SHORT EXERCISE: Copy out the stretch of the records below from the line containing "This screenshot has width=817, height=708." through the line containing "point(606,481)", both ends included, without changing anything.

Recorded data:
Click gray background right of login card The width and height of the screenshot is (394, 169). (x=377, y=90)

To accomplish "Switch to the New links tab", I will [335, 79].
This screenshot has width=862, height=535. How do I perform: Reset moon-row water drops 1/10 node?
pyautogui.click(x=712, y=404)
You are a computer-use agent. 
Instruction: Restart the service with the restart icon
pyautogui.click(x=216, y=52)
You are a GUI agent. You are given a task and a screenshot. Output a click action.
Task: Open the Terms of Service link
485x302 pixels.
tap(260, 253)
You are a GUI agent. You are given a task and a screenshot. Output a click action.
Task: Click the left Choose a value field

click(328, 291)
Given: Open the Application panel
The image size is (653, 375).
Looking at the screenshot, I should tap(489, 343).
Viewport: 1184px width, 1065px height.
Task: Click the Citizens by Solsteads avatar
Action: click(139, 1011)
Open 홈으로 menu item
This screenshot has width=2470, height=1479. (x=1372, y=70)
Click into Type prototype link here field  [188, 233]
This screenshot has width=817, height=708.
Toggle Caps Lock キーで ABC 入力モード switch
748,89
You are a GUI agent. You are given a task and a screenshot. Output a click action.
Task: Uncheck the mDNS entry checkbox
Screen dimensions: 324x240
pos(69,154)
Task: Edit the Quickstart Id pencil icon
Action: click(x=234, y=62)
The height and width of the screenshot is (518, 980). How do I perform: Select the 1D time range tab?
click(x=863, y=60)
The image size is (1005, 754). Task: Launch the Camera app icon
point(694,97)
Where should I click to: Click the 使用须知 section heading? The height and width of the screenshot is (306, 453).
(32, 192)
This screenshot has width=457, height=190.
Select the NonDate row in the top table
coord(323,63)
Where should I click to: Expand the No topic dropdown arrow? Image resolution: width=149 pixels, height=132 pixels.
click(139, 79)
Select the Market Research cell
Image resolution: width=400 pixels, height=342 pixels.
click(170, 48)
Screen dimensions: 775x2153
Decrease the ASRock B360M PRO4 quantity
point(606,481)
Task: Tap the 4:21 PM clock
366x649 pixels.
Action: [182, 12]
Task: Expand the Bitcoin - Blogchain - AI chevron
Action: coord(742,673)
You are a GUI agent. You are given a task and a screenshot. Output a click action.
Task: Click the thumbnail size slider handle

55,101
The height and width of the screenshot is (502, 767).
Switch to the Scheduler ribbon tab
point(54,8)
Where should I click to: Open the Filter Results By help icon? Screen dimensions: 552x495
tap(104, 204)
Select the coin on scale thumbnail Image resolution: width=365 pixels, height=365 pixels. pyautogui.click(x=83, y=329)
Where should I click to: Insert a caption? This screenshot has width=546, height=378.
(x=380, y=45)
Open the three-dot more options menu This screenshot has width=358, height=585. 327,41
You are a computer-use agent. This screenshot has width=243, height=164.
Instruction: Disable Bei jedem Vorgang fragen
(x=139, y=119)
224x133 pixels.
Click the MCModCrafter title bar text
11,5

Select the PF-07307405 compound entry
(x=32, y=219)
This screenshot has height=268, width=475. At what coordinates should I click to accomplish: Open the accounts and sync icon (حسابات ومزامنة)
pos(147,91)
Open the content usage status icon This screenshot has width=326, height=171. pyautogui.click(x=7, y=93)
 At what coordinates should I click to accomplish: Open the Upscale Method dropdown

TASK RESULT:
This screenshot has width=817, height=708.
Toggle Caps Lock キーで ABC 入力モード switch
748,89
You are a GUI agent. You are given a task and a screenshot. Output a click action.
Task: Uncheck the mDNS entry checkbox
Screen dimensions: 324x240
pos(69,154)
Task: Edit the Quickstart Id pencil icon
Action: click(x=234, y=62)
The height and width of the screenshot is (518, 980). How do I perform: Select the 1D time range tab?
click(x=863, y=60)
The image size is (1005, 754). Task: Launch the Camera app icon
point(694,97)
Where should I click to: Click the 使用须知 section heading? The height and width of the screenshot is (306, 453).
(32, 192)
This screenshot has width=457, height=190.
Select the NonDate row in the top table
coord(323,63)
Where should I click to: Expand the No topic dropdown arrow? Image resolution: width=149 pixels, height=132 pixels.
click(139, 79)
Select the Market Research cell
Image resolution: width=400 pixels, height=342 pixels.
click(170, 48)
Screen dimensions: 775x2153
Decrease the ASRock B360M PRO4 quantity
point(606,481)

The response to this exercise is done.